▸ Datos del ejercicio
_ _ _ _ _ _ _
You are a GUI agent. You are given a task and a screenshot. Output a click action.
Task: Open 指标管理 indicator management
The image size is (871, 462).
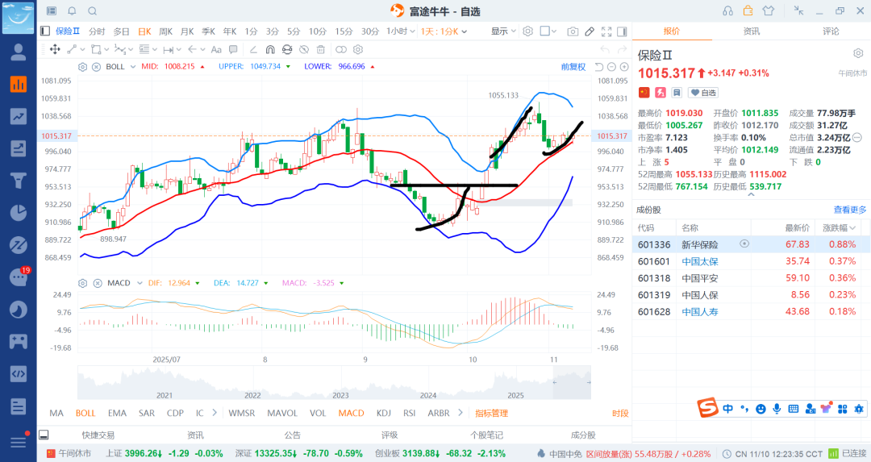[491, 413]
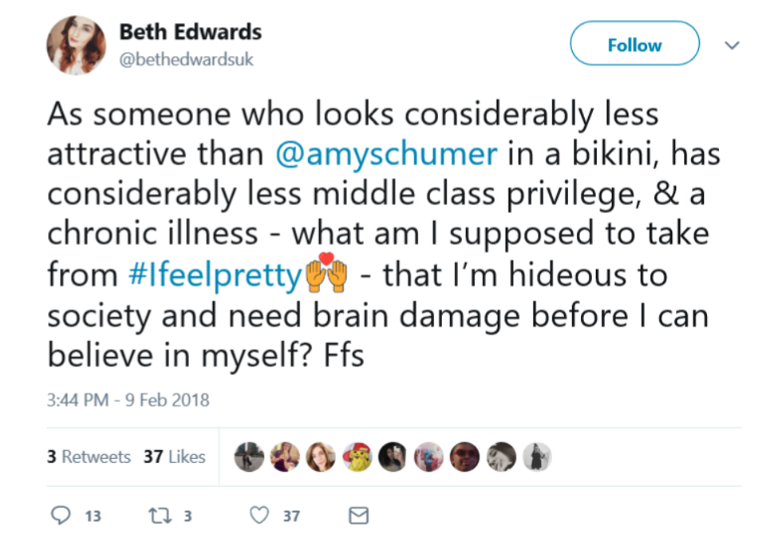Open Beth Edwards' profile picture
Viewport: 782px width, 554px height.
(77, 44)
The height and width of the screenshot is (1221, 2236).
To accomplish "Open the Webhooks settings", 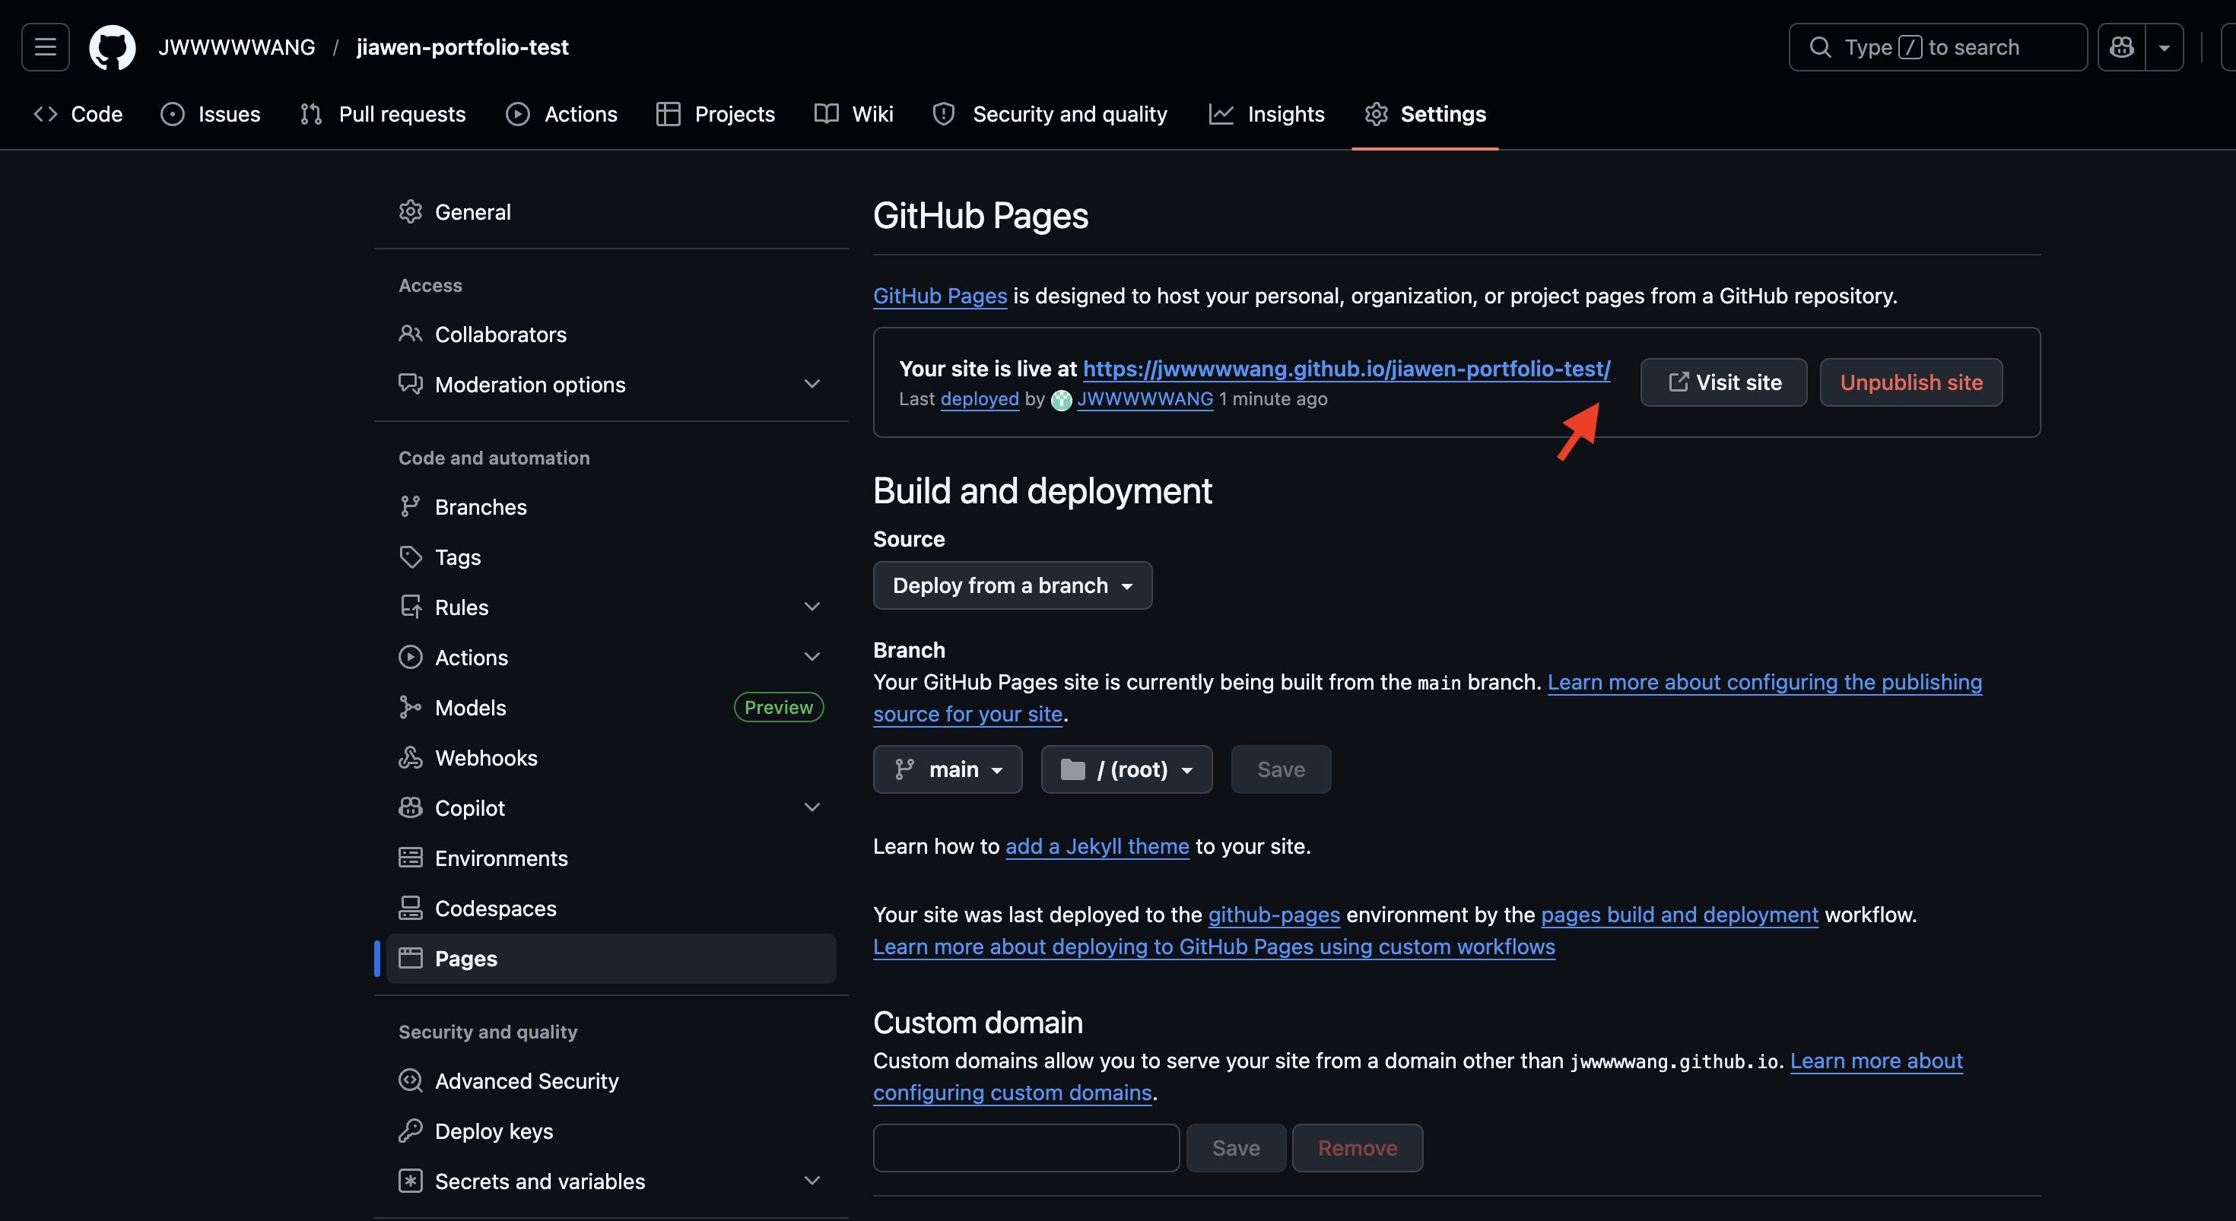I will (x=486, y=758).
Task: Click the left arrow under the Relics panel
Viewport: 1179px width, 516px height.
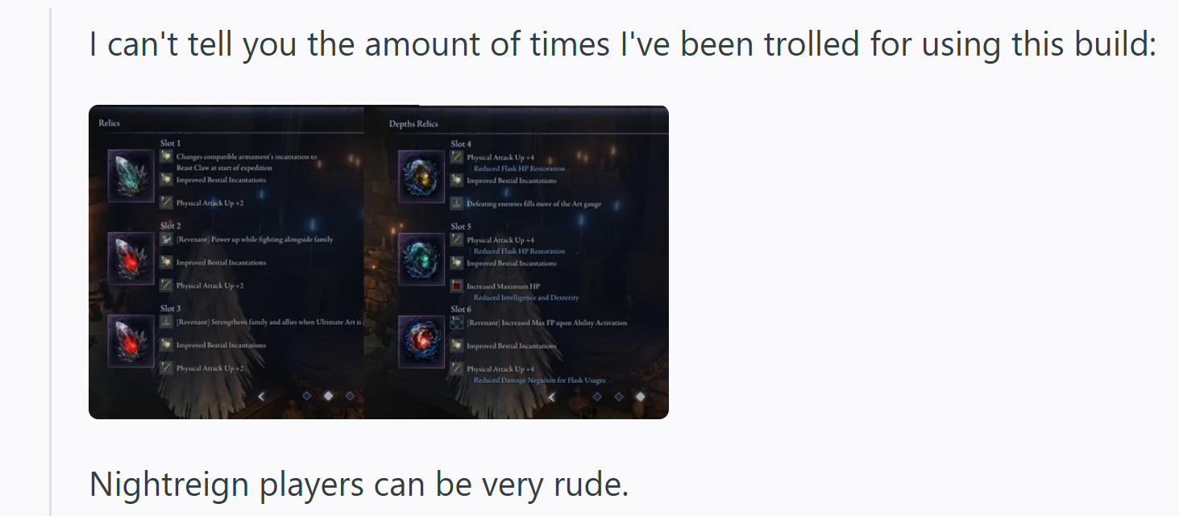Action: (261, 396)
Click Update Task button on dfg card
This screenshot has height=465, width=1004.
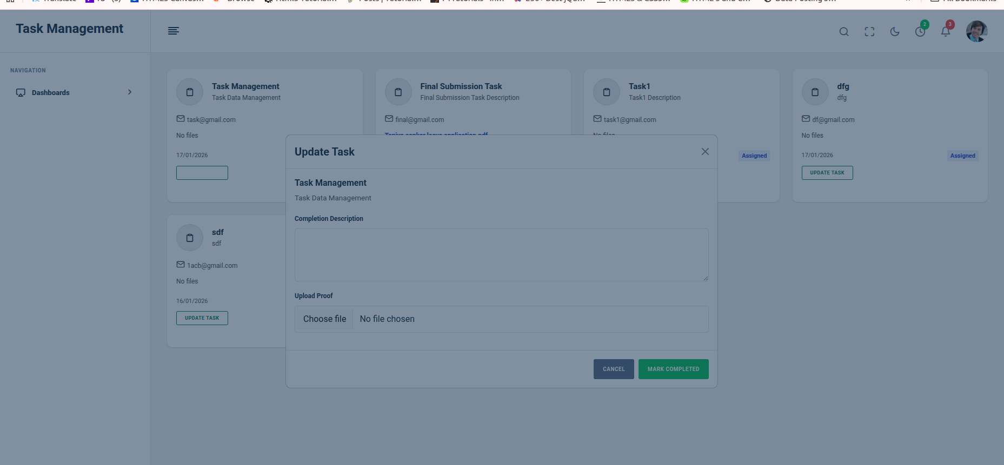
_ _ _ _ _ _ _
▸ Tarea asignada
Filtra el material anterior y copia cada línea que contenga la cadena "width".

▸ Resultado del ejercicio
Viewport: 782px width, 554px height.
The height and width of the screenshot is (1221, 2236).
Viewport: 1179px width, 516px height.
This screenshot has height=465, width=1004.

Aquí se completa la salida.